To me, a legitimate business case could be made for having Rush involved. Sure, he's polarizing but that can be managed but he's a good businessman in the marketing of human talent. He's got political connections to assist with government and legal issues. He has a history in the local sports markets of Missouri. But they obviously didn't care about any of that and only wanted his cash - so what kind of genius didn't draw up a clear non-disclosure agreement if they wanted him to be a silent partner?
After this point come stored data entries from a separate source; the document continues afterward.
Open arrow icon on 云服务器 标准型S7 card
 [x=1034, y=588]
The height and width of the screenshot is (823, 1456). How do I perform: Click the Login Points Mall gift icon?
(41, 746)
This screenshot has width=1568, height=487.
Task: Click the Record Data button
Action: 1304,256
And so you know, his liquid wealth is likely a LOT higher than $100m. His bonus alone on his current contract was that high. He's known to have been paid $423m in salary and bonuses since 2001. And that's just his day job - he's written multiple best selling books, he receives advertising revenues and he's also involved in some marketing. Most estimates of his net worth exceed your $700m mark considerably - most estimate him over the $1b mark.

Robert Boland
Oct 16, 2009
06:46 PM

Scott, what you say about the process is exactly correct. That's why every serious group hires lawyers and consultants like me to evaluate members and look for flaws in their bid. Apparently Checketts did not but if you buy my opinion he was never getting the franchise because he lacks money and Rush just used this as an opportunity to win the media cycle. I don't dispute that Limbaugh may have a billion dollar net worth but he needs a liquid net worth- things not bought on borrowed money- of that level to be the prime buyer of a team and based on your numbers our outcomes aren't that all that different. If you assume $500m in earnings in the decade and he's down to $250m immediately after taxes, accounting, legal and management fees. He has to live off something and let's call that $50-100m in spending. He no doubt has a jet. So he's left with somewhere between $200-100m in liquidity. Maybe he is twice as liquid and we are talking about $400m in liquidity and that is just about the threshold number.

Robert Boland
Oct 16, 2009
06:51 PM

Scott one last note on your post regarding silent partners...the NFL has approval over them too. So to have an ownership interest you need league approval. The standard on minority owners is less than for a majority or managing partner which requires 30% ownership and that $600m dollar plus net worth.

meateater
Oct 16, 2009
11:30 PM

Dan Snyder paid something like $800 mill for the Redskins and borrowed most of it. I'm pretty sure his net worth was nowhere near that figure. I recall the league having concerns but ultimately they accepted it.

I'm sure they would prefer all billionaire owners, but that seems very unrealistic. As for limbaugh, I think you are way understating his net worth. Frankly, I couldn't understand why he would have wanted to tie up such a large sum with a promoter like Checketts.

I guess the league's nightmare now is that Limbaugh puts together his own bid for a team, partnering with someone like Tony Dungy maybe. As you noted, there would be a real antitrust exposure if they blackballed him for arbitrary reasons.

mack
Oct 19, 2009
12:27 AM

Robert

Scott's estimation is probably closer to the truth, You are right about what the league looks fo but in these times how much do you think most of these guys are really worth? Kroncke likely can't wait to unload his Rams percentage so he can buy the necessary 1% of Arsenal FC in London, bring his ownership to 30% and trigger an automatic buyout process of the balance.

Weight
Oct 19, 2009
04:43 AM

Very good article.
Thanks.

Robert Boland
Oct 19, 2009
11:53 AM

Right now the NFL is trying to lower the debt teams can carry and with a move to LA possible it is being exceptional strict on who is a principal owner. My insight on Limbaugh's worth is from a source with some inside knowledge but I did a bit of Forbes research and it confirms numbers significantly less than a billion. He's enviably wealthy and does a magnificent job making money but is difficult because of taxes and time for someone who earns income from work to amass wealth as quickly as someone who makes it off appreciation and/or the sale of an appreciated asset. Snyder was a paper internet billionaire and he trade his shaky appreciation for the Redskins before the bubble burst.